::: Passage fourni :::

Je n'ai fait que me connecter la 1ere fois en ethernet, pour faire un copier-coller de la cl&#233;, et j'ai debranch&#233; le cable. Maintenant tout marche .....


----------



## Tuncurry (16 Février 2007)

Marsellus a dit:


> le prob vient peut-etre de la livebox..



C'est possible mais j'en doute... J'ai essayé quasiment toutes les box du marché (à part la Darty) et, alors que je n'ai jamais eu aucun pb sur pc, j'en ai rencontré sur mon MacBook. Impossible de dire si cela vient de la gestion d'Airport ou de la machine vu que mes seuls autres mac sont fixes et se connectent sans problème à une LiveBox...

Le coté aléatoire des soucis de connexions du MacBook me laisse à croire que l'implémentation du Wifi est différente,(soit dans la norme elle même, soit dans le soft de connexion)  sans doute plus fragile/moins tolérante ?? à certaines perturbations. J'aimerai néanmoins avoir une réponse plus développée et argumentée...

Seule expérience que je n'ai pas encore faite (à cause de l'hétérogénéité de mes matériels Wifi), c'est de se mettre en WPA ou WPA2 et voir si cela change quelque chose.


----------



## Tuncurry (7 Mars 2007)

:::

● Travail demandé: Recopiez fidèlement le passage fourni, de « Le coté aléatoire » à « développée et argumentée... ».

::: Extrait de données :::

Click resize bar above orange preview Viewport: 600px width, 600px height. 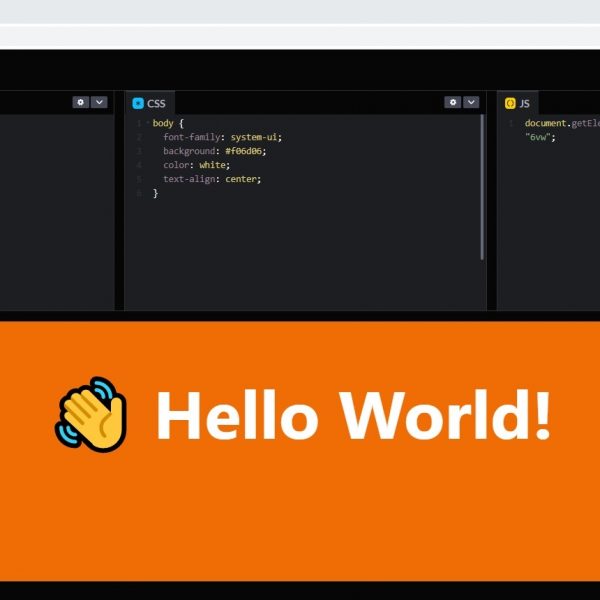click(300, 316)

:::

● Réponse au problème:
Le coté aléatoire des soucis de connexions du MacBook me laisse à croire que l'implémentation du Wifi est différente,(soit dans la norme elle même, soit dans le soft de connexion)  sans doute plus fragile/moins tolérante ?? à certaines perturbations. J'aimerai néanmoins avoir une réponse plus développée et argumentée...